Common Hyper parameters

Number of trees

A key hyper parameter is the number of trees in the forest. As many trees as significantly reduce the error should be used. To determine this the r squared error can be observed and plotted against an increasing number of trees. The prediction is never going to get worse, although a threshold will be reached where adding more trees doesn’t reduce the error significantly and will slow down training.

The Scikit-learn library’s default is 10 trees or estimators as it refers to them.

Maximum depth

The maximum depth of the tree is another hyper parameter, this sets a limit on the depth of the nodes that are allowed in each tree.

As you increase max depth you increase variance and decrease bias causing the model to overfitting more.

The Scikit-learn library’s default is no maximum.

Minimum samples per leaf

Another hyper parameter is minimum samples per leaf. This allows the tree to stop before it reduces down to one leaf. It specifies the minimum number of samples required to split a node into a leaf:

For example with an average of 3 samples per leaf each tree will generalise better but each tree will be slightly less powerful on its own.

Values such as 1, 3, 5, 10, 25 tend to work well with most datasets. With very big data set min samples leaf may be in the thousands. To decide look at how big are the sub samples in use and decide number of samples per leaf based on that.

As you increase min samples leaf you decrease variance and increase bias, causing the model to underfit.

The Scikit-learn library’s default is 1 sample per leaf.

Maximum features

The number of features to consider when looking for the best split. The more features that are regarded when looking for the best split will result in more correlation between the trees. Random Forests want less correlation between the trees and less correlated the better.

With more correlated trees one dominant feature would mean that one feature is most predictive and would always be the first split resulting in all the trees would being similar. It may be that a combination/interaction of columns/features may be more predictive/important and that insight would never be found.

After each split you check a different subset, never removing the features to be split on (with replacement).

The Scikit-learn library’s default is all of the features. Using half of the features works well most of the time. Other good values to try are log2 and the square root of the number of features.

Extremely randomised model

There is a another technique called the Extremely randomised trees model where rather than the every split of every feature/variable, instead the technique tries a few random splits of a few random variables. This makes it extremely random and much quicker to train as it contains more randomness. This causes the resulting model to generalise better and is much quicker to train.

This model relies each tree being less correlated with one another being more important than the accuracy of each tree.

If the model isn’t performing well then more uncorrelated trees can be added.

With the Extremely randomised trees model, it is important the whole dataset isn’t being used or a high percentage of the rows and features in each tree as this won’t generalise well.

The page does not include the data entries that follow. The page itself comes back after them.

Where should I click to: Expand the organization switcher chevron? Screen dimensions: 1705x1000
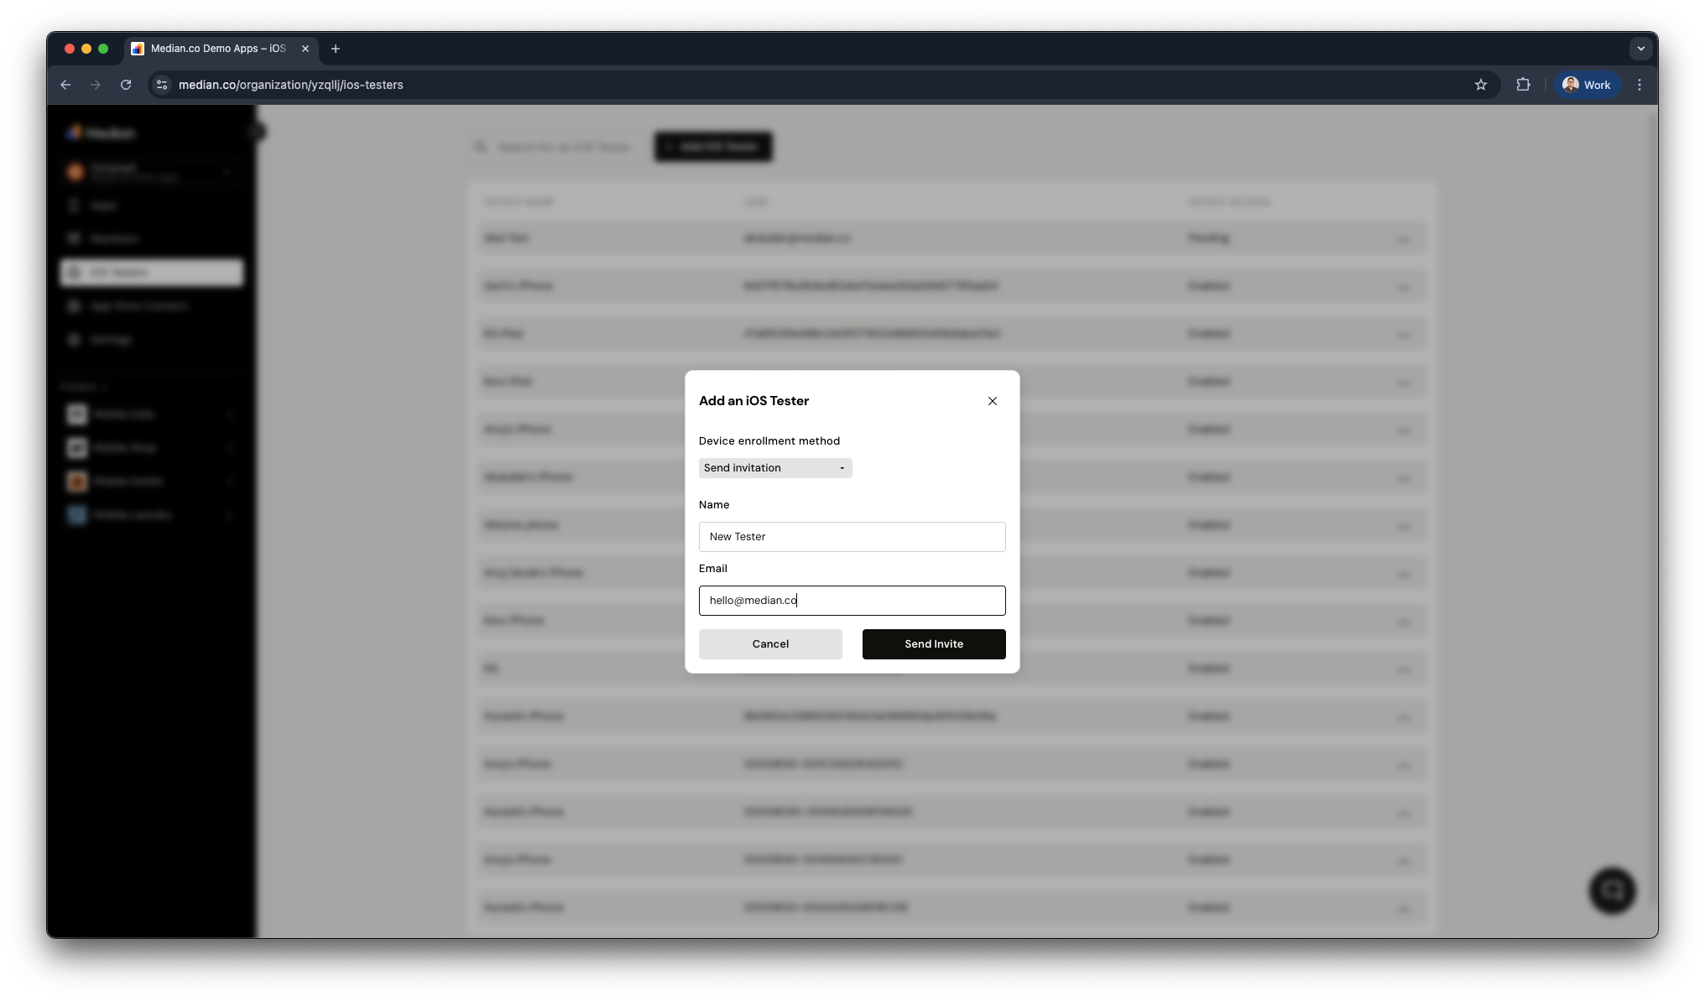pos(227,172)
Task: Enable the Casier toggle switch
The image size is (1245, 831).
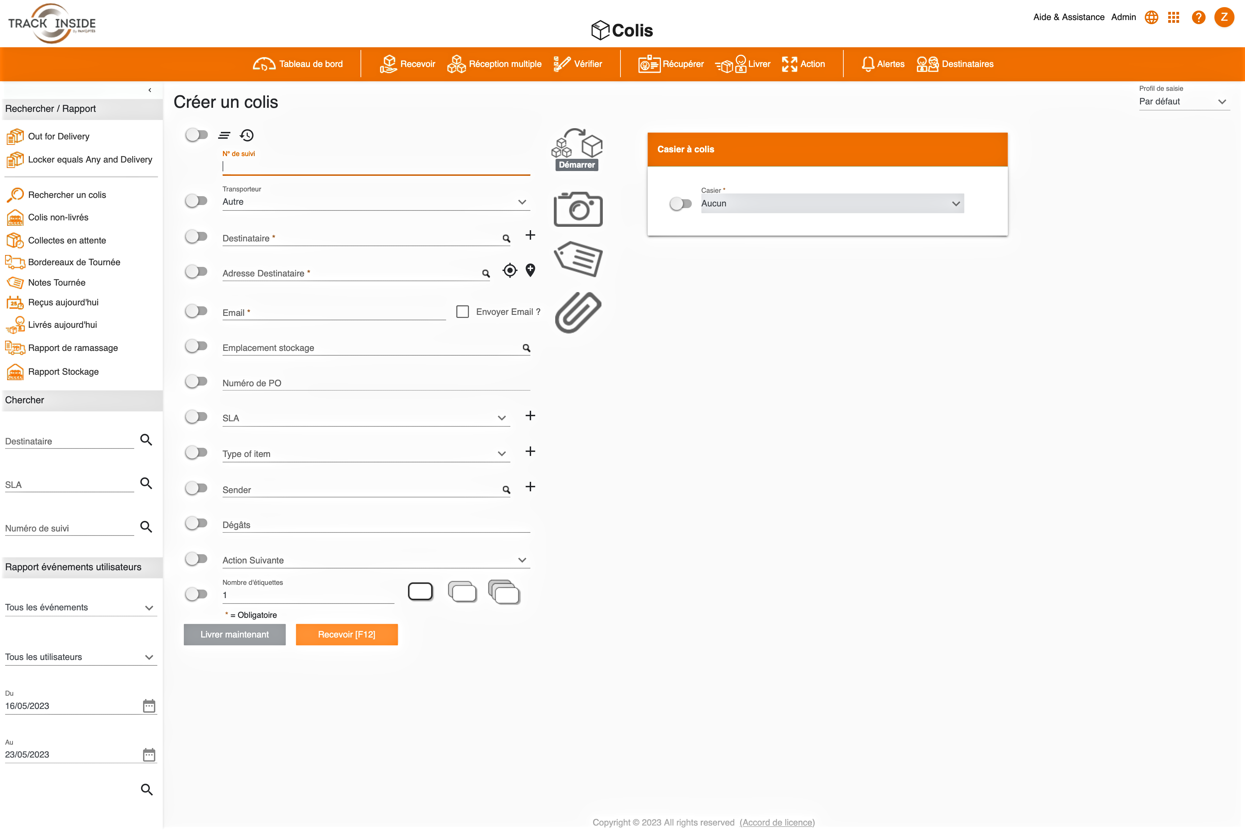Action: point(680,204)
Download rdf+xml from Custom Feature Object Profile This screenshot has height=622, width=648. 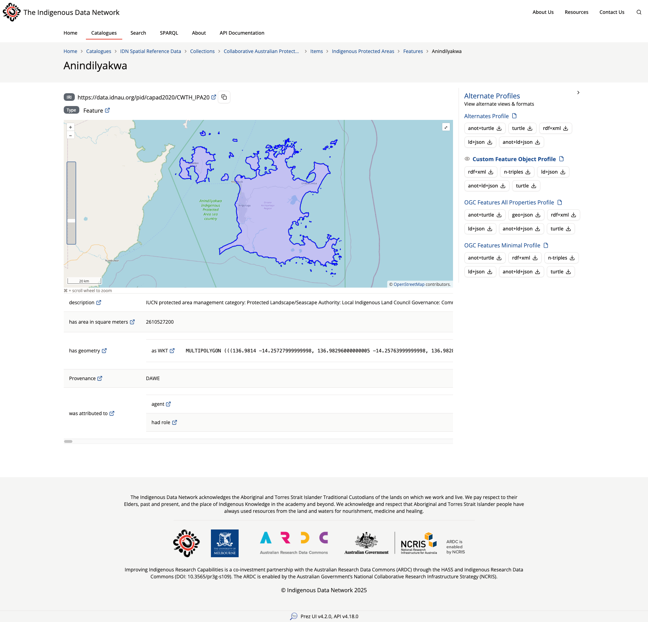pos(481,172)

Choosing using a Random forest or extra random forest is just a hyper parameter, which tree structure to use.

Grid search — Finding the best hyper parameters

A grid search can be used to find the best hyper parameters. All of the possible hyper parameters are passed in with all the possible values for those hyper parameters. The grid search runs through to determine which is best.

Conclusions

Random Forests are important as a first technique to apply and can often end up being the only technique you need to apply.

Most linear models have a lot of statistical assumptions where a lot has to be correct before the model starts to work at all. This isn’t the case with Random Forests.

Random Forests work on most sets of data, most of the time with most sets of hyper parameters.

With the PUBG tabular data competition on Kaggle Random Forests reached with 1% error of my best deep learning attempts, with considerably less feature engineering and training time.

I want to say a big thank you to Jeremy Howard and the fast.ai courses as these have helped teach me and give me a better understanding of these techniques.